Gavin Smyth outside Lisburn Court 
Pic Colm Lenaghan/Pacemaker

Gavin Smyth outside Lisburn Court Pic Colm Lenaghan/Pacemaker

Gavin Smyth outside Lisburn Court Pic Colm Lenaghan/Pacemaker

The father of a self-confessed killer has been ordered to do 90 hours community service for assaulting a journalist.

Gavin Smyth (42) was also told he must pay the journalist £200 compensation for the shocking attack.

Lisburn Magistrates Court heard on Thursday that Smyth, from Granville Place in Belfast, had been involved in an altercation with a journalist who was taking pictures outside court following a hearing involving his 22-year-old son Lee Smyth.

Last month at Belfast Crown Court, Lee Smyth was handed a nine-year sentence after he admitted to the manslaughter of Chris Meli, a 20-year-old father-of-one who was beaten by a crowd of up to 15 people in an area known as Doc’s Path in Twinbrook in December 2015.

Jailing Smyth, Mr Justice Colton said he had “no doubt” he had played a “leading role” in the attack on Mr Meli.

On Thursday, Gavin Smyth was sentenced for the November 9, 2018, attack outside Lisburn court having pleaded guilty to common assault last month.

His defence barrister told the court the journalist had been taking pictures of Smyth’s son and other defendants in the Christopher Meli case as they left the court.

He claimed the victim had “put the camera in the face” of the accused and that the mother of another defendant in the Meli case “slapped” the camera out of the victim’s hands.

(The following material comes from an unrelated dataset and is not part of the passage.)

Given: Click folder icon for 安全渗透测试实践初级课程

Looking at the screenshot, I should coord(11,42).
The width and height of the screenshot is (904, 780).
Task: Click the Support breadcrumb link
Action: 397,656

She has since accepted a caution for attempted criminal damage. The defence barrister said the picture of exactly what happened next is “confusing” as there was “some ambiguity” as to who struck the journalist but he added that although Smyth accepted striking him it was “more of a push than a full blown punch”.

District Judge Rosemary Watters said she accepted the Meli case was an emotive one but said that did not justify Smyth’s actions.

She went on to say she regarded the incident as “serious” but also recognised the emotiveness of the case Mr Smyth’s son was involved in at the time.

Judge Watters revealed that Smyth was assessed as a low risk of reoffending and while he had a lengthy record for motoring offences, he had no previous for assault.